Compito assegnato 1: Riassumi in due frasi l'intervista a Carolina Morace, per favore.
Compito assegnato 2: Nell'intervista a Carolina Morace, riscrivi tutto ciò che va da "Che ricordi hai" giù fino a "quasi in noi.", sostituendo "sponsor" con "finanziatori".
------ Estratto della fonte
Intervista a Carolina Morace, allenatrice di calcio, dirigente ed ex calciatrice di professione attaccante, nata a Venezia il 5 febbraio del 1964. Ha raccontato il suo passato professionale, commentando anche le vicende attuali del calcio femminile italiano.


PARTE 1


La sua passione per il calcio l'hai avuta fin da piccola e chi e cosa ti hanno portata a decidere di intraprendere la carriera di calciatrice?

"Non c'è stato un momento in cui abbia deciso di fare la calciatrice, essendo figlia di un' ufficiale di marina, così come tutti i figli di militari, giocavamo in un campetto di periferia 5 contro 5. Lo stesso aveva una rotonda da dover dribblare e le porte in legno, giocavamo assieme ai nostri genitori e una volta raggiunti gli undici anni di età, una squadra di calcio femminile di serie D, venne ad allenarsi nel campo più grande adiacente al nostro; mio padre mi propose quindi di andare ad allenarmi con loro e da lì cominciai la mia avventura calcistica".

Che ricordi hai e che emozione è stata arrivare a vincere il primo dei tanti scudetti vinti ad appena 18 anni?

"Nel Trani, che è stata la mia prima esperienza, trovai una società modello che nulla aveva da invidiare alle società professionistiche attuali. La società aveva, difatti, un presidente che decideva ed organizzava gli eventi, c'erano tanti sponsor e si giocava in uno stadio, quello di Trani, sempre pieno con tantissima gente che seguiva le nostre partite con entusiasmo e ci ammirava riconoscendosi quasi in noi.
------------
------ Dati forniti
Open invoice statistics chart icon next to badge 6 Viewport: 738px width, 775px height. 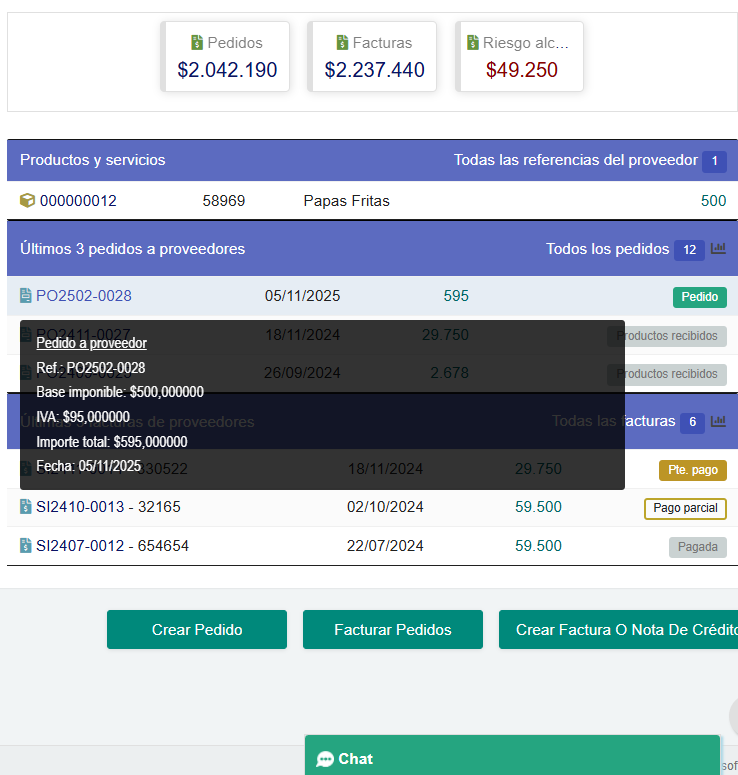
------------
Soluzione esercizio 1: Carolina Morace, allenatrice, dirigente ed ex attaccante nata a Venezia il 5 febbraio 1964, racconta che da bambina giocava con i figli di militari in un campetto di periferia e che a undici anni, su proposta del padre, iniziò ad allenarsi con una squadra femminile di serie D. Della sua prima esperienza, nel Trani, ricorda una società modello con un presidente, tanti sponsor e uno stadio sempre pieno di gente entusiasta.

Soluzione esercizio 2:
Che ricordi hai e che emozione è stata arrivare a vincere il primo dei tanti scudetti vinti ad appena 18 anni?

"Nel Trani, che è stata la mia prima esperienza, trovai una società modello che nulla aveva da invidiare alle società professionistiche attuali. La società aveva, difatti, un presidente che decideva ed organizzava gli eventi, c'erano tanti finanziatori e si giocava in uno stadio, quello di Trani, sempre pieno con tantissima gente che seguiva le nostre partite con entusiasmo e ci ammirava riconoscendosi quasi in noi.